Given text »
# # # #
Sparring with the food chain at Alphonse Atoll.
[by Tosh Brown]HAVING VISITED A FAIR NUMBER OF FISHING DESTINATIONS during my 50-odd years on this watery orb, I’ve noticed a consistency in the distribution of predator and prey relative to their proximity with man. In more civilized locales there are often noticeable gaps in the food chain. Netting and long-lining of predator fish, for example, allow their forage to overstock. Conversely, exploitation of baitfish reduces predator numbers or forces them to hunt elsewhere.
In a few cases, though, I’ve been fortunate to experience remote locations where the hunters and the hunted remain in pristine balance. Those fisheries have an unmistakable edge about them. On a remote Bahamian out island, many years ago, I was fighting a small lemon shark that had been harassing bonefish when a three-foot barracuda bit off its tail at boatside. After tossing a tube lure and catching the cuda, it swam over to a nearby creek and was promptly dispatched by a six-foot bull shark. Checks and balances.
I’m guessing that’s how all fisheries looked before we began disturbing the mix with nets and gang hooks. Watch your back. Know your place in the company. Dumb and slow will get you bit.
# # # #
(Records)
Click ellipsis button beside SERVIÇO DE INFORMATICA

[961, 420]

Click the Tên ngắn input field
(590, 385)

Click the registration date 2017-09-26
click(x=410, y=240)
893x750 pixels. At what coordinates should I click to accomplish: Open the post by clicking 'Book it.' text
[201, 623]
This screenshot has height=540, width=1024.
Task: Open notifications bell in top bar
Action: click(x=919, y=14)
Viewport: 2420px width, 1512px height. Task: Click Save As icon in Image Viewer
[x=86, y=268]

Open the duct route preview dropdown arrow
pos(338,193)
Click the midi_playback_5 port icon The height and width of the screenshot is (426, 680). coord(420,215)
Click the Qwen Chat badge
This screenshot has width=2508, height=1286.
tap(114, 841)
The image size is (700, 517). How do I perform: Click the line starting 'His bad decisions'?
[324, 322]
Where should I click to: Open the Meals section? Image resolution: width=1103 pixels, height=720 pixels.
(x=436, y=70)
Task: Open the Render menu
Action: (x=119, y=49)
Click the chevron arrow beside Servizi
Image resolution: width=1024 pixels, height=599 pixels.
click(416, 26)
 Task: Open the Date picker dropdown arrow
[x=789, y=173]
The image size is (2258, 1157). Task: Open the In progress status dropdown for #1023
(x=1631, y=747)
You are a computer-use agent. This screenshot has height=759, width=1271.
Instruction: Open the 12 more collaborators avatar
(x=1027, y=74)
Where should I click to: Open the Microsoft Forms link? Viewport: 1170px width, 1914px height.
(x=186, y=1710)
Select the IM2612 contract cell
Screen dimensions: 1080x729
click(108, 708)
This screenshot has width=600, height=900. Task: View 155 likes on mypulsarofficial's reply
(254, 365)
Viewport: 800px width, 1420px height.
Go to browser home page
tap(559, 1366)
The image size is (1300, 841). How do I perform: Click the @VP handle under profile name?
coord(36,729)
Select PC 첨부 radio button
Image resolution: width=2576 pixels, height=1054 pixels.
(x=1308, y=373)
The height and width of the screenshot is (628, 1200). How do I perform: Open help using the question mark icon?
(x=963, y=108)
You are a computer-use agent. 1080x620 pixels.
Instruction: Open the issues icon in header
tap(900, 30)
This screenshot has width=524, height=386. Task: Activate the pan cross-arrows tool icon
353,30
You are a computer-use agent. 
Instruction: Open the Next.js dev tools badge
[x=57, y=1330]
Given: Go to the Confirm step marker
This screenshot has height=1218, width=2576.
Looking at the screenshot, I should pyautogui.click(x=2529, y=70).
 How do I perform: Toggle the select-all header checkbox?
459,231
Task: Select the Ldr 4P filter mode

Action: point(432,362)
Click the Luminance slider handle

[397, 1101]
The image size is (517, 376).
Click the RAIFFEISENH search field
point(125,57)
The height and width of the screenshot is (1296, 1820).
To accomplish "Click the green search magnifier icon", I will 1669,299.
# # # #
To-do list »
(a) Retype the passage from the fishing essay word for word, everything from "In a few cases, though, I’ve" down to "Checks and balances.".
(b) Lay out the records as a Markdown table with the columns Row and Line, covering everything from the first line of the records down to the line containing "(x=1027, y=74)", both included. Leave out blank lines.

Expected results »
(a)
In a few cases, though, I’ve been fortunate to experience remote locations where the hunters and the hunted remain in pristine balance. Those fisheries have an unmistakable edge about them. On a remote Bahamian out island, many years ago, I was fighting a small lemon shark that had been harassing bonefish when a three-foot barracuda bit off its tail at boatside. After tossing a tube lure and catching the cuda, it swam over to a nearby creek and was promptly dispatched by a six-foot bull shark. Checks and balances.

(b)
| Row | Line |
|---|---|
| 1 | Click ellipsis button beside SERVIÇO DE INFORMATICA |
| 2 | [961, 420] |
| 3 | Click the Tên ngắn input field |
| 4 | (590, 385) |
| 5 | Click the registration date 2017-09-26 |
| 6 | click(x=410, y=240) |
| 7 | 893x750 pixels. At what coordinates should I click to accomplish: Open the post by clicking 'Book it.' text |
| 8 | [201, 623] |
| 9 | This screenshot has height=540, width=1024. |
| 10 | Task: Open notifications bell in top bar |
| 11 | Action: click(x=919, y=14) |
| 12 | Viewport: 2420px width, 1512px height. Task: Click Save As icon in Image Viewer |
| 13 | [x=86, y=268] |
| 14 | Open the duct route preview dropdown arrow |
| 15 | pos(338,193) |
| 16 | Click the midi_playback_5 port icon The height and width of the screenshot is (426, 680). coord(420,215) |
| 17 | Click the Qwen Chat badge |
| 18 | This screenshot has width=2508, height=1286. |
| 19 | tap(114, 841) |
| 20 | The image size is (700, 517). How do I perform: Click the line starting 'His bad decisions'? |
| 21 | [324, 322] |
| 22 | Where should I click to: Open the Meals section? Image resolution: width=1103 pixels, height=720 pixels. |
| 23 | (x=436, y=70) |
| 24 | Task: Open the Render menu |
| 25 | Action: (x=119, y=49) |
| 26 | Click the chevron arrow beside Servizi |
| 27 | Image resolution: width=1024 pixels, height=599 pixels. |
| 28 | click(416, 26) |
| 29 |  Task: Open the Date picker dropdown arrow |
| 30 | [x=789, y=173] |
| 31 | The image size is (2258, 1157). Task: Open the In progress status dropdown for #1023 |
| 32 | (x=1631, y=747) |
| 33 | You are a computer-use agent. This screenshot has height=759, width=1271. |
| 34 | Instruction: Open the 12 more collaborators avatar |
| 35 | (x=1027, y=74) |